Homem macho era Sinhô,
O chefe dos Badaró...
Uma vez, ele ia só,
Com cinco homens acabou.
Juca não era menos
Coragem nele sobrava,
E Juca não respeitava
Nem os grandes
Nem os pequenos.
Braz de nome Brasilino
José dos Santos se chamava,
Com ele ficava fino,
Mesmo do chão atirava,
Tanto ferido, matava.
Cantadores e violeiros comentavam nos romances cenas e episódios sobre a luta do Sequeiro Grande,
ressaltando as figuras e os feitos, as inquietações também. Dessa maneira falavam
das esposas:
Mulher casada não havia
Só se fosse na Bahia...
Por aqui já se dizia:
Casada era só projeto
- Mesmo as que tinham neto –
De viúva no outro dia.
Em Tenda
dos Milagres, o primeiro livro em
que Pedro Archanjo defende a raça negra
e se opõe ao racismo proposto pelos catedráticos da Faculdade de Medicina, mereceu
versos elogiosos dos repentistas e
poetas populares da Bahia.
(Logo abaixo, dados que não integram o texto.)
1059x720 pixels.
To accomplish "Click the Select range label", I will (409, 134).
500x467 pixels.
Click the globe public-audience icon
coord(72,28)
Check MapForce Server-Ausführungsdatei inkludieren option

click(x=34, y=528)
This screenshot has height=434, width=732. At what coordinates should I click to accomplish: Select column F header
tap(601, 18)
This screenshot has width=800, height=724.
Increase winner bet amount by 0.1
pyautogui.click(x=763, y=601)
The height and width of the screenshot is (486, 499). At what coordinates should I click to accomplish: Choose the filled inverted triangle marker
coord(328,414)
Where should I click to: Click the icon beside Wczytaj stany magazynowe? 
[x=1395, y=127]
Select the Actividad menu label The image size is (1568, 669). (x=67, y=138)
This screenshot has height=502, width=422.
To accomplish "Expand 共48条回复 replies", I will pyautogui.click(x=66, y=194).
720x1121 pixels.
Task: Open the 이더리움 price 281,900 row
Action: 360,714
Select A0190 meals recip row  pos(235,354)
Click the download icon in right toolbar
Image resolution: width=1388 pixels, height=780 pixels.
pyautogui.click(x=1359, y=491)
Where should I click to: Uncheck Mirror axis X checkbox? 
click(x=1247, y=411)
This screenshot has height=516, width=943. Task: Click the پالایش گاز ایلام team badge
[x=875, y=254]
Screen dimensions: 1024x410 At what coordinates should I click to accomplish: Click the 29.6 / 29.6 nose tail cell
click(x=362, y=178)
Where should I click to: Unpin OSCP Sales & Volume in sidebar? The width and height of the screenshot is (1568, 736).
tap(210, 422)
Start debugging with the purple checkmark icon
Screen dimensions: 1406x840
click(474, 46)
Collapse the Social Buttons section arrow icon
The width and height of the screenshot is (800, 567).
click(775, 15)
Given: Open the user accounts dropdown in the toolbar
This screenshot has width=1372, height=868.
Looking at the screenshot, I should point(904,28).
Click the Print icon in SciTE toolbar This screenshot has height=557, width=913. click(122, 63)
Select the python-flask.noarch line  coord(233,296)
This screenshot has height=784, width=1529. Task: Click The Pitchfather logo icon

O poeta
Florisvaldo Mattos, vestido por Jorge Amado como repentista de fervoroso público, em festas de
aniversário, batizado e casamento, glosa a pendência:
Aos leitores apresento
Um tratado de valor
Sobre a vida da Bahia
Mestre Achanjo é seu autor
Sua pena é o talento
E sua tinta a valentia.
A publicação de “Apontamentos”, outro
livro do filósofo popular, malandro e boêmio, freqüentador de candomblé e ateu,
Pedro Archanjo, recebe comentários positivos
de Caetano Gil, para Jorge Amado um rebelde e bravo trovador:
Mestre Archanjo foi dizer
Que mulato sabe ler
Oh! que ousada opinião
Gritou logo um professor
Onde se viu negro
letrado?
Onde se viu pardo doutor?
Venha ouvir seu delegado
Oh! que ousada opinião.
Depressa seu delegado
Venha ouvir o desgraçado
Oh! que ousada opinião
Gritou logo um professor
Meta o pardo na prisão
Mestre Archanjo foi
dizer
Que mulato sabe ler
Oh! que ousada opinião”.
Em Mar Morto, o estilo fino e colorido de Jorge Amado
é vazado numa linguagem que caracteriza
bem a emoção pessoal do poeta. Seu discurso é assim revelador do modo
particular de ver os seres e as pessoas no mundo, sendo, portanto,manifestação de boa
poesia, simples e rica, na cadência lírica da vida.
Lívia olha de sua janela
o mar morto sem Lua.
Aponta a Madrugada.
Os homens,
que rondavam a sua porta,
o seu corpo sem dono,
voltaram para as suas casas.
Agora tudo é mistério.
A música acabou.
Aos poucos as coisas se animam,
os cenários se movem,
os homens se alegram.
A madrugada rompe
sobre o mar morto.
Existe aqui uma apurada musicalidade de versos na frase, numa demonstração sem esforço do poeta que sabe visualizar o espírito do mundo em suas manifestações
líricas, ritmadas pelo mistério e beleza
da vida. Não é por acaso que esse romance é terminado com uma alegoria poética.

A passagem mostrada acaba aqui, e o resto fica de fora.